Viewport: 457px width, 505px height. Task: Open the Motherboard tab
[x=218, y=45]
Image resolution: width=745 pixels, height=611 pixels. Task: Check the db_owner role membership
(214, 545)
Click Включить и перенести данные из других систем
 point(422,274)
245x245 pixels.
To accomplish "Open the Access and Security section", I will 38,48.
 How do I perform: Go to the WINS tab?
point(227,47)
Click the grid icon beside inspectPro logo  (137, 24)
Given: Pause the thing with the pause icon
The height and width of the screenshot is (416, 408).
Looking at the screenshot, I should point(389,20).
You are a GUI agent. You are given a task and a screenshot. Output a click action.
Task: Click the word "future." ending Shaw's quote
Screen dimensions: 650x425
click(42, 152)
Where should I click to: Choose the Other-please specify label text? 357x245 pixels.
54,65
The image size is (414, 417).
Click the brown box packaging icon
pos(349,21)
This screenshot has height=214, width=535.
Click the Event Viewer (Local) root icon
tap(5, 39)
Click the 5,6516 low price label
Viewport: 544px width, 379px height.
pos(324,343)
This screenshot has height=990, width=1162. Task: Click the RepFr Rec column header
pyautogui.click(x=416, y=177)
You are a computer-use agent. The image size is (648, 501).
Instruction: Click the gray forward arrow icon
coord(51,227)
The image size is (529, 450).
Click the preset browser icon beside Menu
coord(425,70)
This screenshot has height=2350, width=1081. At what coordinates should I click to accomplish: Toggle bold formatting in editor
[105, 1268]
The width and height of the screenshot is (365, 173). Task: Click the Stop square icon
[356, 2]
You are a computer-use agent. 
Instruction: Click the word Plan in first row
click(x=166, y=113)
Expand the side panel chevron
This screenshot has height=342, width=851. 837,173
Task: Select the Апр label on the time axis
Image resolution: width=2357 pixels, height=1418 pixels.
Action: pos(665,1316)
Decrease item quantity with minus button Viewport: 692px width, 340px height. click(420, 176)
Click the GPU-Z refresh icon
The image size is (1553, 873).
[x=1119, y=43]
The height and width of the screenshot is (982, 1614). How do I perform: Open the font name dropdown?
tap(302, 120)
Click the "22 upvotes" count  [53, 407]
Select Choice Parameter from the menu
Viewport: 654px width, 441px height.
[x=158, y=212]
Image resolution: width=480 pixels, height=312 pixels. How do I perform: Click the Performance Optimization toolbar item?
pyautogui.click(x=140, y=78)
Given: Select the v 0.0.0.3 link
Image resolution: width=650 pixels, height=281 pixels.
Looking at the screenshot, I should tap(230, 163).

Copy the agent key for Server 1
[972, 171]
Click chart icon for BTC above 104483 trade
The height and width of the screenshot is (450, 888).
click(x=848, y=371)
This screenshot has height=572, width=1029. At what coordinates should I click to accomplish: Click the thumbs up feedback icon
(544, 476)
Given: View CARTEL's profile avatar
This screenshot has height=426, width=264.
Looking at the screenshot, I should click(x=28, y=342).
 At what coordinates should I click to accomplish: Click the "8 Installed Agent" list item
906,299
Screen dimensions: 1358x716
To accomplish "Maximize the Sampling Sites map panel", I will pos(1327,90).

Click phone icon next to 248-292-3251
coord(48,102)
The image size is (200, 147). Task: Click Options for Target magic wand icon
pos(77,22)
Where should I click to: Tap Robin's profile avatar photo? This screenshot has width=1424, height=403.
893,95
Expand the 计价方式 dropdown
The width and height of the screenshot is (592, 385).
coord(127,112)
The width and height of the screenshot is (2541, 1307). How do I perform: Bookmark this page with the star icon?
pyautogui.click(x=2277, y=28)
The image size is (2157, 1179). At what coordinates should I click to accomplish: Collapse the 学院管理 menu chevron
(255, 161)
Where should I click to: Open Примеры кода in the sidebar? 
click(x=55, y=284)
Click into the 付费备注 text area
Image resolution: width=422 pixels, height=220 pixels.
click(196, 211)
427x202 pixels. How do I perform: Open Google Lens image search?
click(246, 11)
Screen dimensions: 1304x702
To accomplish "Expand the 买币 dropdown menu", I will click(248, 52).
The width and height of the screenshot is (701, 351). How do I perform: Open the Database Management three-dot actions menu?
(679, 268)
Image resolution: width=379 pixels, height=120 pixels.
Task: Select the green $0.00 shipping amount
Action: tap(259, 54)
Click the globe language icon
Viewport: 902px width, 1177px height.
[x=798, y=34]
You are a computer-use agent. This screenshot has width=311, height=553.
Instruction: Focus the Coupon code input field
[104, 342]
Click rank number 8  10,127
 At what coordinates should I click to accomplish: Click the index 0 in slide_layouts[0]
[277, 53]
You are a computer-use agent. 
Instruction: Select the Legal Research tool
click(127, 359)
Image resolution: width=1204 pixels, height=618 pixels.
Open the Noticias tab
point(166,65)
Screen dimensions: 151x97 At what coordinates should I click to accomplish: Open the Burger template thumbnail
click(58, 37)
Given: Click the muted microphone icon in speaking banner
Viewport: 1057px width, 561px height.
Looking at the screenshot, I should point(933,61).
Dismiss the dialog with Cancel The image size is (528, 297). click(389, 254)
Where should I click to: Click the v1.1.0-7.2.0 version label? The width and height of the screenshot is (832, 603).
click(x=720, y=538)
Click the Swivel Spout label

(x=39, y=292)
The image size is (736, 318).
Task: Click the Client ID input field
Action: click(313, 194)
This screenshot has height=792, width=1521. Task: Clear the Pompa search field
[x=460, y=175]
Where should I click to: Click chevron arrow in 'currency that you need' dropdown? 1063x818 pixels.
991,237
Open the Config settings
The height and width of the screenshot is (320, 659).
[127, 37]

************

Aim of the task =
Output the records again verbatim, covering the stretch from the line containing "Task: Select the Апр label on the time axis" through the line containing "click(x=848, y=371)", both lines included.

Reply =
Task: Select the Апр label on the time axis
Image resolution: width=2357 pixels, height=1418 pixels.
Action: pos(665,1316)
Decrease item quantity with minus button Viewport: 692px width, 340px height. click(420, 176)
Click the GPU-Z refresh icon
The image size is (1553, 873).
[x=1119, y=43]
The height and width of the screenshot is (982, 1614). How do I perform: Open the font name dropdown?
tap(302, 120)
Click the "22 upvotes" count  [53, 407]
Select Choice Parameter from the menu
Viewport: 654px width, 441px height.
[x=158, y=212]
Image resolution: width=480 pixels, height=312 pixels. How do I perform: Click the Performance Optimization toolbar item?
pyautogui.click(x=140, y=78)
Given: Select the v 0.0.0.3 link
Image resolution: width=650 pixels, height=281 pixels.
Looking at the screenshot, I should tap(230, 163).

Copy the agent key for Server 1
[972, 171]
Click chart icon for BTC above 104483 trade
The height and width of the screenshot is (450, 888).
click(x=848, y=371)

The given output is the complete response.